Karlov suikastı olduğu sırada görevine devam ettiğini, olay sonrasında inceleme başlattıklarını belirten Akalın, "Şahsi görüşüm bu işin içerisinde FETÖ terör örgütü vardır. Ancak bu örgütün işin ne kadar içerisinde olduğunu bilemiyorum. Mevlüt Mert Altıntaş'ın psikolojik sorunları olan bir şahıs olduğunu, örgüt tarafından bu sebeple seçilmiş olabileceğini düşünüyorum." diye konuştu.
Akalın, büyükelçilik ve Karlov'un güvenliğiyle alakalı bilgilerin, 17 Şubat 2016'daki Merasim Sokak'taki patlamadan sonra istendiğini ifade etti.

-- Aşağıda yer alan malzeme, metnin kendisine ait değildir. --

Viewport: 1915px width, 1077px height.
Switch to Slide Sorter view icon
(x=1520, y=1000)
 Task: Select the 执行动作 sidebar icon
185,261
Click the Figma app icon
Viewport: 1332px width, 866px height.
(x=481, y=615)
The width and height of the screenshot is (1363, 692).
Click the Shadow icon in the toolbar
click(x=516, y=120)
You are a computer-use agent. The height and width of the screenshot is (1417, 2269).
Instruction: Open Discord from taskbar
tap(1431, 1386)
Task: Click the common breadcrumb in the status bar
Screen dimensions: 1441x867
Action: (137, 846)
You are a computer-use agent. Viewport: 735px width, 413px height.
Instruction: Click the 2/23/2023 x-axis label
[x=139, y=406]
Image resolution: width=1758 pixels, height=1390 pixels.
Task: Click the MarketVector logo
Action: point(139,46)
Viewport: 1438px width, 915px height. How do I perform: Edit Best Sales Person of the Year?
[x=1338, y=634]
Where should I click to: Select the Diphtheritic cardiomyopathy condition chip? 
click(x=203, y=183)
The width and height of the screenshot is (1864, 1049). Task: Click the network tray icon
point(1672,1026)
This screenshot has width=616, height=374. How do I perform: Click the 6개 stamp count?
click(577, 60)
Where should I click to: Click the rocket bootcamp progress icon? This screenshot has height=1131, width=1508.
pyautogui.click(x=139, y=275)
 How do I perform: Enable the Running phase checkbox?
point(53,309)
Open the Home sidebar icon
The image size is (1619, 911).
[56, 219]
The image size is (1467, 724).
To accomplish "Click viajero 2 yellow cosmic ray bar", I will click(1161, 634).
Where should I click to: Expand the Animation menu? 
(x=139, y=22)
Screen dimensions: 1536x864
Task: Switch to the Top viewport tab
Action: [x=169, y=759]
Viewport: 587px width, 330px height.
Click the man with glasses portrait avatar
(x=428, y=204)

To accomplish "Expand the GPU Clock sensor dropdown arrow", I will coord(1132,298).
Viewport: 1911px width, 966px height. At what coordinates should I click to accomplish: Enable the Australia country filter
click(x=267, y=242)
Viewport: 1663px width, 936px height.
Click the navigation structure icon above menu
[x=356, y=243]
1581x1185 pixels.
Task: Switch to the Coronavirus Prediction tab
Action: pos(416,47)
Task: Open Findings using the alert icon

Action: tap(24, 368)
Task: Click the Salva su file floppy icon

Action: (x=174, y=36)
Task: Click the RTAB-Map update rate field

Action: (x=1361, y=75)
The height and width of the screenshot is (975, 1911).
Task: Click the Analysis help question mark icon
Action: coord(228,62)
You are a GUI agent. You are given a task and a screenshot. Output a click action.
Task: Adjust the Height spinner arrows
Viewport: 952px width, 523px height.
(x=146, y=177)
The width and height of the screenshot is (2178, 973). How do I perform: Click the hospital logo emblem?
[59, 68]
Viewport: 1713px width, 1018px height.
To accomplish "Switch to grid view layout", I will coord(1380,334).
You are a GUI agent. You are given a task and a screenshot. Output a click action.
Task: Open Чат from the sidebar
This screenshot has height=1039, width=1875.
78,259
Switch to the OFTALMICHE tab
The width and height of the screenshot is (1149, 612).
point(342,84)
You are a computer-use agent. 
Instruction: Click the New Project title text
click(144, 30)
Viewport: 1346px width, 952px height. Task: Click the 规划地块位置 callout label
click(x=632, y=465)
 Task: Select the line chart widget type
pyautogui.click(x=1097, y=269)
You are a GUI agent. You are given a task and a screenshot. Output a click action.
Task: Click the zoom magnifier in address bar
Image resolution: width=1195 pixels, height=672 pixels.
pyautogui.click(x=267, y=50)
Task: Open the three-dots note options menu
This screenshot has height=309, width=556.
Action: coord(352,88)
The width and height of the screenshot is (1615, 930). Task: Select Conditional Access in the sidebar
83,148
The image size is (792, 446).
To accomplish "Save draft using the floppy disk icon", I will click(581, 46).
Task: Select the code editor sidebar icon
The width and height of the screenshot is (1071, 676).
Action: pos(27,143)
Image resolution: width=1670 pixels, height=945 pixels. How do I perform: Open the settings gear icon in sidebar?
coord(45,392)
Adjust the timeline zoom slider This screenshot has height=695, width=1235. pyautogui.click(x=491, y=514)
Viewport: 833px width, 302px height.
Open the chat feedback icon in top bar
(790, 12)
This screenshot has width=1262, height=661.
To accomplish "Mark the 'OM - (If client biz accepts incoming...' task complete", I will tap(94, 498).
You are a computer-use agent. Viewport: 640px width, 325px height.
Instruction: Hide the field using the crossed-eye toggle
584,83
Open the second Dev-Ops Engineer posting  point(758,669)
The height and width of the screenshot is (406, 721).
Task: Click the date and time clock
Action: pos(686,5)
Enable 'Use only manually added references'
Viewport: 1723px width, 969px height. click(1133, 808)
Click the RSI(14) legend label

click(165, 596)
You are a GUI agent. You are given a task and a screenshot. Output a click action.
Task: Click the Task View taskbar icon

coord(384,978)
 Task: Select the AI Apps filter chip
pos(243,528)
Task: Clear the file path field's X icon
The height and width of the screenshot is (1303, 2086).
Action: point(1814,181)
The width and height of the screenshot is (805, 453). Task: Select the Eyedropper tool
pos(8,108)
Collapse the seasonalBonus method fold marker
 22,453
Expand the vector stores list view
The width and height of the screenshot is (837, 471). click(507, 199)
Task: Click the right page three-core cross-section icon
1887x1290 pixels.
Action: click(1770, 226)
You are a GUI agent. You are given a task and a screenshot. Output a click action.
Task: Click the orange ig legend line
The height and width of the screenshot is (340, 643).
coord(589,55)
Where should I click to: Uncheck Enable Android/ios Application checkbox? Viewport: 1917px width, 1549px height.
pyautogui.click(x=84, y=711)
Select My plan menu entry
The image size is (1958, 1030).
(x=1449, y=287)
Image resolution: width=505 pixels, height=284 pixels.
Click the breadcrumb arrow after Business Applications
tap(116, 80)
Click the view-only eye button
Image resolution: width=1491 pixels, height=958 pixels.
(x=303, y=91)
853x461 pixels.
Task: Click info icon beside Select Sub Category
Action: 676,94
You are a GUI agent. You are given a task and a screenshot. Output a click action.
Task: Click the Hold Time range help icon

"Bilgilerin doğrudan doğruya Gülen'e aktarıldığını düşünüyorum"
Akalın'ın sözünü ettiği Kötüce ise savcılık ifadesinde şunları söyledi:
"Cemaat içerisinde abim olan 'Sadık' kod isimli Cemal Karaata benden Rusya Büyükelçiliği ile alakalı bilgiler istemişti. Bunun üzerine ben de 'Vedat' kod isimli Vehbi Kürşad Akalın'dan buna ilişkin bilgiler almıştım. Daha doğrusu şahsın getirdiği bilgileri laptopuma işlemiş ve 'Sadık' kod isimli şahsa teslim etmiştim. 'Sadık'ın istediği bilgiler arasında büyükelçinin kimler tarafından korunduğu, koruma kullanıp kullanmadığı gibi bilgilerle, genellikle büyükelçi ile alakalı bilgiler vardı. Bu bilgiler benden, Rus uçağının düşürülmesinden sonra istenmişti. Yanılmıyorsam 2016 bahar aylarındaydı. Yine 'Sadık' kod isimli şahıs benden Rusya Büyükelçiliği içerisinde çalışan ajanların etnik kökenlerini ve bildiği dilleri sormuştu. Benden istenen bütün bilgileri Vehbi'nin bana aktarması üzerine programa yazarak 'Sadık'a verdim."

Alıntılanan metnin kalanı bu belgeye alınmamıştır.